- **What the task requires**:
Wherever the string "component" appears in the entries below, return the line that holds it.
───── Dataset content ─────
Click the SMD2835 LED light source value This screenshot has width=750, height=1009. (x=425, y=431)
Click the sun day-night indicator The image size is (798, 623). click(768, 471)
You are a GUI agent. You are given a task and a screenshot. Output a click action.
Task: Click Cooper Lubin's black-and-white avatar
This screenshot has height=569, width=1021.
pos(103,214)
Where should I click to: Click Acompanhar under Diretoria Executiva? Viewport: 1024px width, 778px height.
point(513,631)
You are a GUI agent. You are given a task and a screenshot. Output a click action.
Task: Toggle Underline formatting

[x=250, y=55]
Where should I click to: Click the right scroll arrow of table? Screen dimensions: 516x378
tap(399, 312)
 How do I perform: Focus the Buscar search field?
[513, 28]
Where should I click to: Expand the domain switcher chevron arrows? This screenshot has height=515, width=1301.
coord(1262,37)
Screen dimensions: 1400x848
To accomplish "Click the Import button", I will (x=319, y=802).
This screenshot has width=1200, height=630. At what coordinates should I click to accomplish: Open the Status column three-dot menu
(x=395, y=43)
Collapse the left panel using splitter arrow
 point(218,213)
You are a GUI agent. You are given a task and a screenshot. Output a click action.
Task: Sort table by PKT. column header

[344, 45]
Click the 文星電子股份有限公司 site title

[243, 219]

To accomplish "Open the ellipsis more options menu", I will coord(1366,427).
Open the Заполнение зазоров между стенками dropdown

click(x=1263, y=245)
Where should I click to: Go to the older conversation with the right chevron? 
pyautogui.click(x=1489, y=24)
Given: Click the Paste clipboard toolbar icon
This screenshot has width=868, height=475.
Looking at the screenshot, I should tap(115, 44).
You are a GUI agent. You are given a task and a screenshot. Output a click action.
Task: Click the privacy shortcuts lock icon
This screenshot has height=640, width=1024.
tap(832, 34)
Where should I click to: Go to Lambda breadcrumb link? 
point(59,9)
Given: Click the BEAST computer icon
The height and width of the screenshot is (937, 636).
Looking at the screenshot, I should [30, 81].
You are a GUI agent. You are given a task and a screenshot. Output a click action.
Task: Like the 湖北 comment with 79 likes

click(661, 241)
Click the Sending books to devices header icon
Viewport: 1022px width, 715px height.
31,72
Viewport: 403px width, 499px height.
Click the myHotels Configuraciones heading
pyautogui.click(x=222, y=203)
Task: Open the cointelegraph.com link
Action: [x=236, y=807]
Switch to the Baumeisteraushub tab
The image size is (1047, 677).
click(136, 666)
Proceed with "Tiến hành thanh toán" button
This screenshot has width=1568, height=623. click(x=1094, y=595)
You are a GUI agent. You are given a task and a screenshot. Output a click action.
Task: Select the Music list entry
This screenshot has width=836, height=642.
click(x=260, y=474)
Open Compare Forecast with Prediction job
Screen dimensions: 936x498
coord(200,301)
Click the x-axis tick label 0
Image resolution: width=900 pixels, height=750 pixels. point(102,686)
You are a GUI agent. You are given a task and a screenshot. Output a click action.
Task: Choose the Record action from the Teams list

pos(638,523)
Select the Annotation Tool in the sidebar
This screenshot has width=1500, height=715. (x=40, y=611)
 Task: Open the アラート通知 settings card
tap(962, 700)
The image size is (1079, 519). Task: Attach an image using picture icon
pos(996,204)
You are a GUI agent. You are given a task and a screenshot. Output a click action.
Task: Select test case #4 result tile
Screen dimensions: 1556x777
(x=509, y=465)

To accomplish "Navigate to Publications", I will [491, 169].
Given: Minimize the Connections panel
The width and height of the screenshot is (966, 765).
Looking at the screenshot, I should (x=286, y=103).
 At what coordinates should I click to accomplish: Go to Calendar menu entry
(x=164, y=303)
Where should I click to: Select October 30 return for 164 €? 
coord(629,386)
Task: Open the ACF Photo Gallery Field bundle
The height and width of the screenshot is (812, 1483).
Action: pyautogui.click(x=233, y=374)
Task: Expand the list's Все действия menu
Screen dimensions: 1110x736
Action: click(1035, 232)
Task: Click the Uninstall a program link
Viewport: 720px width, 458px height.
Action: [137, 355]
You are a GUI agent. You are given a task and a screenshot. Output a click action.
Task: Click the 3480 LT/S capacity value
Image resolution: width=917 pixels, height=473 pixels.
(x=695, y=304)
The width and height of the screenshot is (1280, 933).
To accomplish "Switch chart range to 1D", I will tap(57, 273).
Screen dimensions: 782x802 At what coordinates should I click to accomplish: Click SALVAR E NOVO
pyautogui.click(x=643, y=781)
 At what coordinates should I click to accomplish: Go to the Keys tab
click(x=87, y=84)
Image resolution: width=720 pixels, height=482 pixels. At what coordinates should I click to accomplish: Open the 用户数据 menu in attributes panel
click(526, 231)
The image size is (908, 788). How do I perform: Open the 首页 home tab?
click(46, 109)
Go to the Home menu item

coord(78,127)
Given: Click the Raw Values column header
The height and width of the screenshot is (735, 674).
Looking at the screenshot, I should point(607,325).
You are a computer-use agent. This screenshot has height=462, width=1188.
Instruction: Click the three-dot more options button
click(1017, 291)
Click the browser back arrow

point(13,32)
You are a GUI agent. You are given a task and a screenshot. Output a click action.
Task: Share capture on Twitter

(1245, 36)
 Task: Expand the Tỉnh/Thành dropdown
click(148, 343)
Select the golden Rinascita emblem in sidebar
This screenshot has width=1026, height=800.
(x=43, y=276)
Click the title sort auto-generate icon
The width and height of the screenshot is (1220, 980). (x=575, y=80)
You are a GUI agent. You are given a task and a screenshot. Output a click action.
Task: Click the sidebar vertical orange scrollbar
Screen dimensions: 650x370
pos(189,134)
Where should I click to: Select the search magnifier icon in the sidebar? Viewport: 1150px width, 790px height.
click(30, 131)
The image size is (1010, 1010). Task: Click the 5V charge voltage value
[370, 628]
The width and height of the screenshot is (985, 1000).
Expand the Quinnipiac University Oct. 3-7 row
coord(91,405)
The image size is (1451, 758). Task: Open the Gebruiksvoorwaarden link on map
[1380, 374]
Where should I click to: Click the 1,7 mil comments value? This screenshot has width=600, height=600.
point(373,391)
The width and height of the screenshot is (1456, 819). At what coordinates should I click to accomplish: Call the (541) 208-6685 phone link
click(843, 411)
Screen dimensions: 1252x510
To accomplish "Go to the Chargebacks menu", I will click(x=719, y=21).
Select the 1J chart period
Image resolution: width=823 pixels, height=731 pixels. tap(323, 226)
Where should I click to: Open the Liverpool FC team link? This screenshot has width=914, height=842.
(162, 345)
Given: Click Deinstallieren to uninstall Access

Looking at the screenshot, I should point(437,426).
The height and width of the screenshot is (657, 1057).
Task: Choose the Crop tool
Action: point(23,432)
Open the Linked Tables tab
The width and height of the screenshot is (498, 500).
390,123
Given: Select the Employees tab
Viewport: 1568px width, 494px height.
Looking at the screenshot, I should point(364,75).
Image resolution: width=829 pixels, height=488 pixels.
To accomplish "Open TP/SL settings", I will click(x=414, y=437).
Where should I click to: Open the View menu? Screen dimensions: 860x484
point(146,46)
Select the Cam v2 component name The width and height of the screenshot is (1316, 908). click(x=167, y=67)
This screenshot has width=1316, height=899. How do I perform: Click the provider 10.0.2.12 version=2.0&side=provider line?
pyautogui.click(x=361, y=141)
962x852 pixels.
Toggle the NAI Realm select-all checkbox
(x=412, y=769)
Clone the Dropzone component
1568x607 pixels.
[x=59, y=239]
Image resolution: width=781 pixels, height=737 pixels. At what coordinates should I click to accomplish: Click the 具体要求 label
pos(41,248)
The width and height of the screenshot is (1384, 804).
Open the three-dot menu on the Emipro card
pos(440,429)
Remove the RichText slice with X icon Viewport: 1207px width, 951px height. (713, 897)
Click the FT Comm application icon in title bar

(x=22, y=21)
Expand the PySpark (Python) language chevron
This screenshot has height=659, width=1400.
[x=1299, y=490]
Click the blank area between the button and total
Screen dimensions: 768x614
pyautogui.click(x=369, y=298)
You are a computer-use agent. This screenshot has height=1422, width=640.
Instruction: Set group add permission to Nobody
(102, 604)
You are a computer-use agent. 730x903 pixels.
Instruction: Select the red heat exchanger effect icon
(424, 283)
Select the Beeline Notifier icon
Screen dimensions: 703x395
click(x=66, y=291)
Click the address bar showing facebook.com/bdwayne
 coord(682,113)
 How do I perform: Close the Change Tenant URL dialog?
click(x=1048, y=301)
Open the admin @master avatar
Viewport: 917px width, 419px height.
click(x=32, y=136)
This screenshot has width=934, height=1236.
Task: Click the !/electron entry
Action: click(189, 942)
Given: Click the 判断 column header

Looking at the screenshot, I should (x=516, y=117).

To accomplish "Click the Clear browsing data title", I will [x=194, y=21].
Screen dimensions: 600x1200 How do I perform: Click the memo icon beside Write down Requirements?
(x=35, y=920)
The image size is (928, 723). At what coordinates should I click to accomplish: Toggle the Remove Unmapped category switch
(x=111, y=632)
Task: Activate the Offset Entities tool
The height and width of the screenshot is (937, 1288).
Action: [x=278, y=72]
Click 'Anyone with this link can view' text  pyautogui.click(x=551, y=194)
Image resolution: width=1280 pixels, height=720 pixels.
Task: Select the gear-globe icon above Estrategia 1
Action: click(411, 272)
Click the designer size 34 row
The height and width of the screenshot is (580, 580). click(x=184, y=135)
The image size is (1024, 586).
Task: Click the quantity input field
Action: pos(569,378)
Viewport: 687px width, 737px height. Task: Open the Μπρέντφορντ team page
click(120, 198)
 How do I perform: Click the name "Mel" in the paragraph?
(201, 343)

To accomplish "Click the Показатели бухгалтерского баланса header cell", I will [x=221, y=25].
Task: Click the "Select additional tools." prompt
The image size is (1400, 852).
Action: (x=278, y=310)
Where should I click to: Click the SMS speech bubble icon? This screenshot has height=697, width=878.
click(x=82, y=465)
─────
- **Answer to this exercise**:
Select the Cam v2 component name The width and height of the screenshot is (1316, 908). click(x=167, y=67)
Clone the Dropzone component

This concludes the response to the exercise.